(DATA EXTRACT)

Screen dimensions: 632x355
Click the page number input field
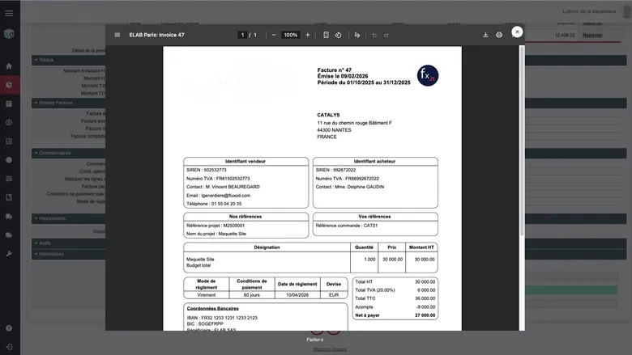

(End DATA EXTRACT)
(DATA EXTRACT)

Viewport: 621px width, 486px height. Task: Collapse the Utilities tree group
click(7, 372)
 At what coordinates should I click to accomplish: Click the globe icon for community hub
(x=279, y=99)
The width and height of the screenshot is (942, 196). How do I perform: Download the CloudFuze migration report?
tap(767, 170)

(End DATA EXTRACT)
(DATA EXTRACT)

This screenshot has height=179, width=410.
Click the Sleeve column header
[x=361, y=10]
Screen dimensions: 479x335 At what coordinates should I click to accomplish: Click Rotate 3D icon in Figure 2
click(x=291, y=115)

(End DATA EXTRACT)

### TASK INSTRUCTIONS:
Reproduce, character for character, only the lines of the preceding data that start at the line with "Screen dimensions: 632x355" and end at the line with "Click the page number input field", both included.

### TASK RESPONSE:
Screen dimensions: 632x355
Click the page number input field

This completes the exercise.